We’re happy to welcome new intern Maopeli Ali to Archives & Special Collections. Born and raised in San Francisco, Maopeli is currently a sophomore at Kenyon College in Ohio where he is pursuing a major in biology with a minor in Latin. At Kenyon, he also participates in club rugby and is a member of the Delta Tau Delta fraternity. Maopeli is a seasoned intern; he has previously worked at various institutions in the Bay Area, including an architecture firm, the Geology Department of the California Academy of Science, and the Children’s Hospital Oakland Research Institute (CHORI). Maopeli is very ambitious, and is proud to be a First Generation to College student. He plans to attend graduate school after completing his undergraduate studies to pursue a Criminal Justice Master Degree in Forensic Science. His career goal is to become a forensics investigator for the Federal Bureau of Investigation (FBI).

Portrait of Maopeli Ali with San Francisco in the background.

New Archives intern Maopeli Ali

Maopeli comes to us as part of the Children’s Hospital Oakland Research Institute Summer Research Program. “This program is designed to provide an opportunity for High School and Undergraduate students to immerse themselves in the world of basic and/or clinical research for three months during the summer. The program pairs students with one or two CHORI principal investigators who serve as mentors, guiding the students through the design and testing of their own hypotheses and methodology development. At the end of the summer, students present their research to their peers just as any professional researcher would do.” As a CHORI intern, Maopeli is mentored by Dr. Aimee Medeiros from the UCSF Department of Anthropology, History, and Social Medicine and Polina Ilieva, Head of Archives & Special Collections.

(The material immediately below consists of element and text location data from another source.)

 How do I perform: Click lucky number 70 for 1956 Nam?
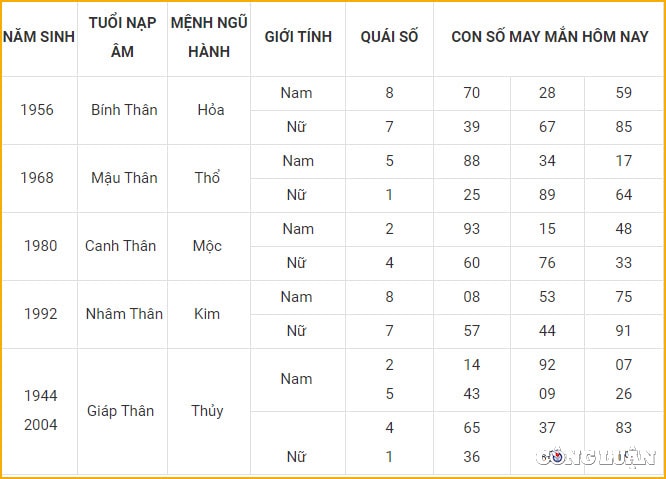tap(471, 93)
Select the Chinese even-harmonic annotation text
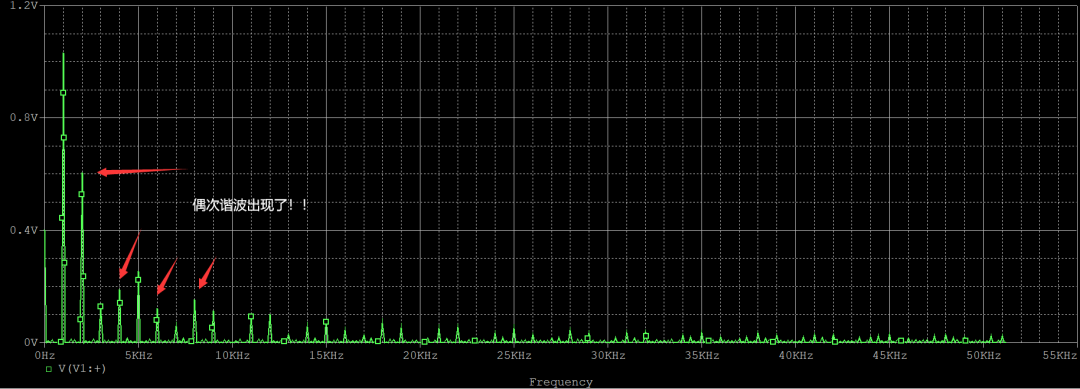 coord(250,204)
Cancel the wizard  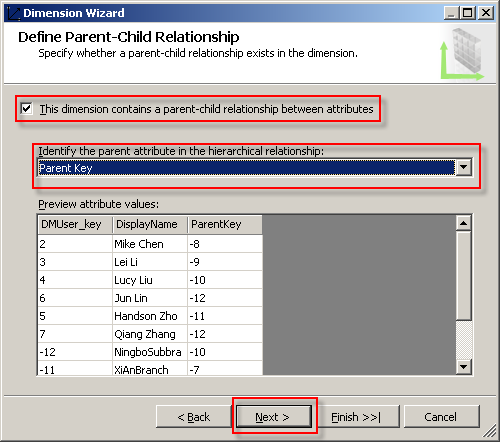[441, 417]
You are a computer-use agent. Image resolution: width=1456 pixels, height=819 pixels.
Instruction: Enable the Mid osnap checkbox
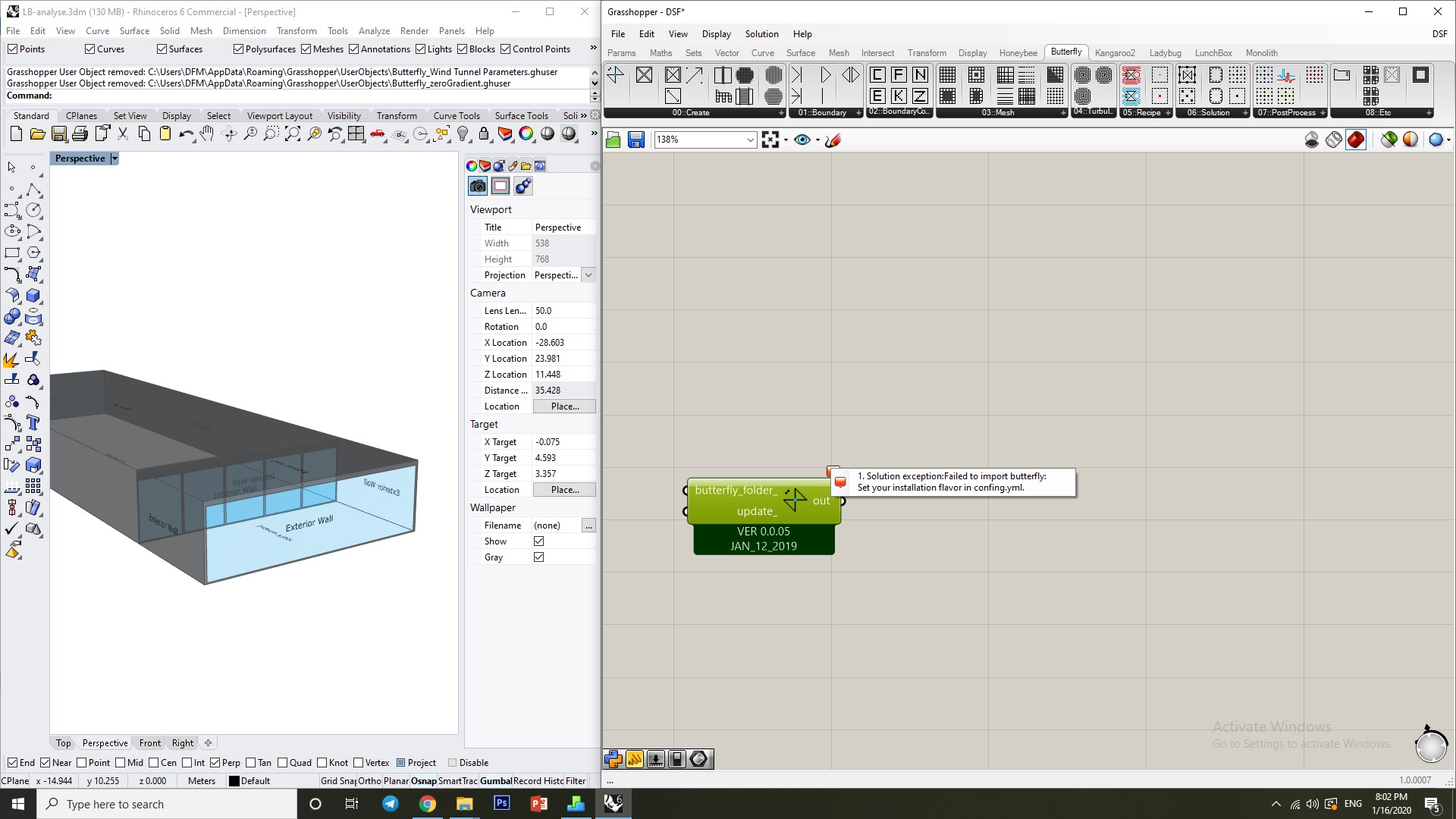(121, 763)
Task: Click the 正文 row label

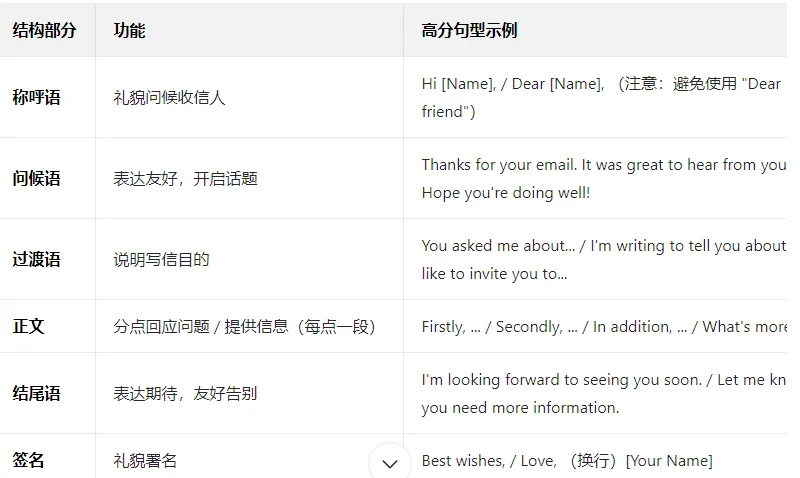Action: (x=29, y=326)
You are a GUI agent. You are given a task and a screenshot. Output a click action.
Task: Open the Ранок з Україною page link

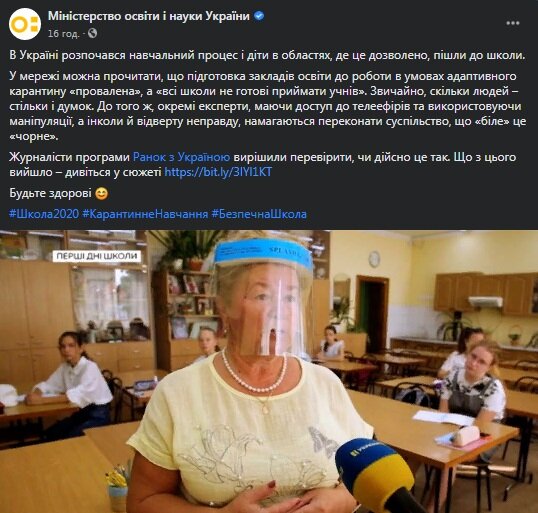[182, 157]
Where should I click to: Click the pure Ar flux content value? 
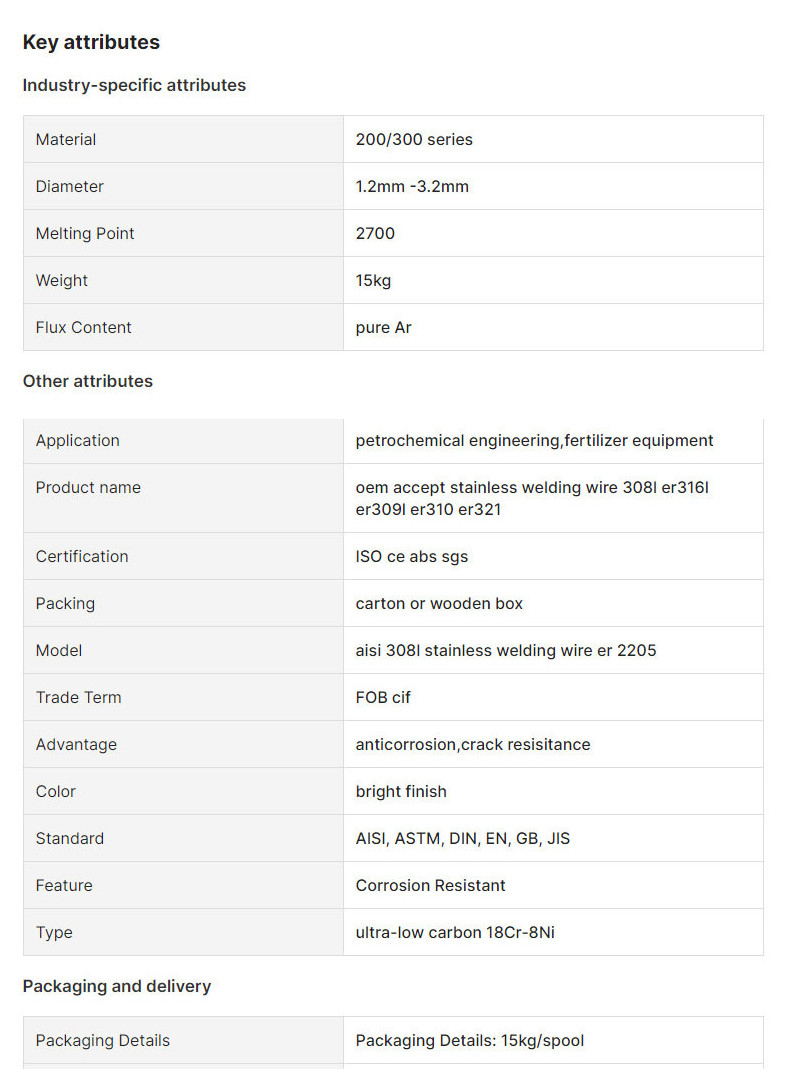tap(383, 327)
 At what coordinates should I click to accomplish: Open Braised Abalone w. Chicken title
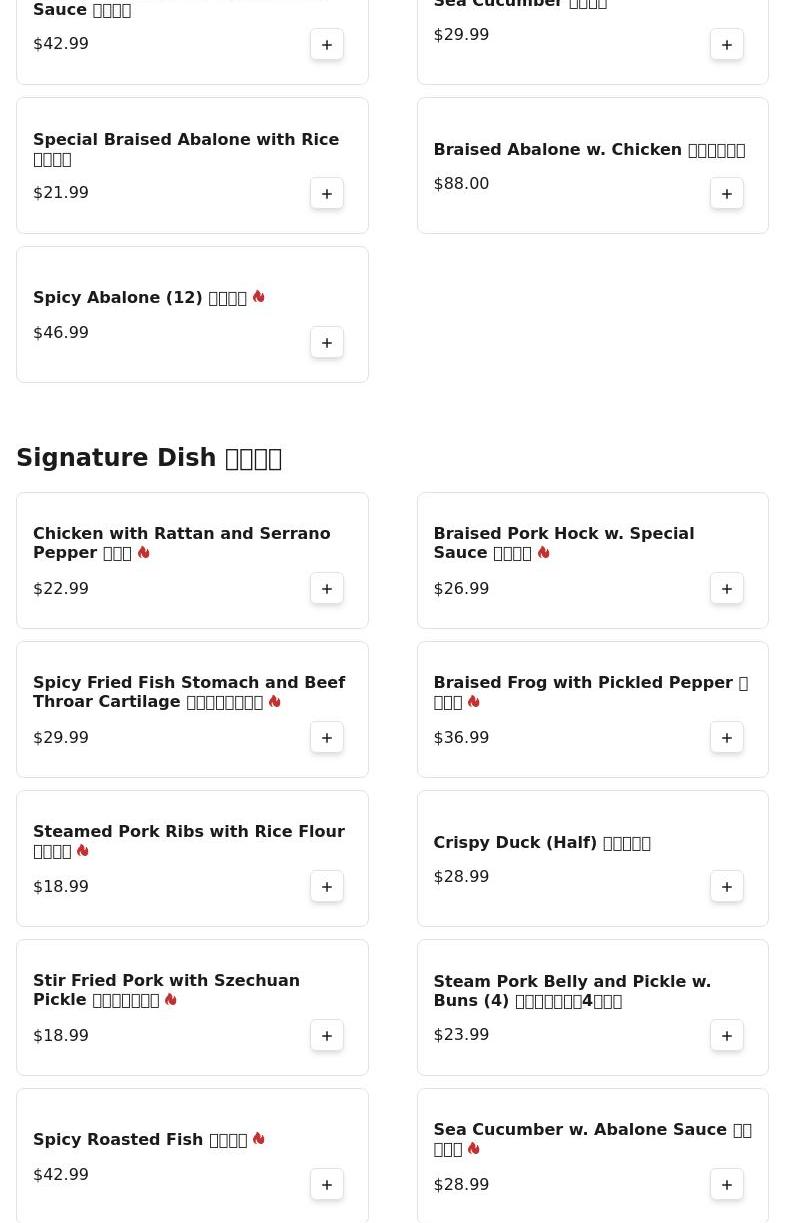(588, 150)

Maopeli will be working on digitizing medical records using our newly-implemented scanning lab purchased with funds from UCSF’s RAP Shared Instrument program. He will then have the opportunity to work with some of this data to formulate a research question which can be addressed by the records.

The Archives are a new experience for Maopeli, whose previous work has mostly focused on biology. He is excited to work in this context, and explore ways in which this study can both help the archives and increase awareness within the health sciences fields about the wealth of historical medical data which is available in the archives and records of large health science universities like UCSF.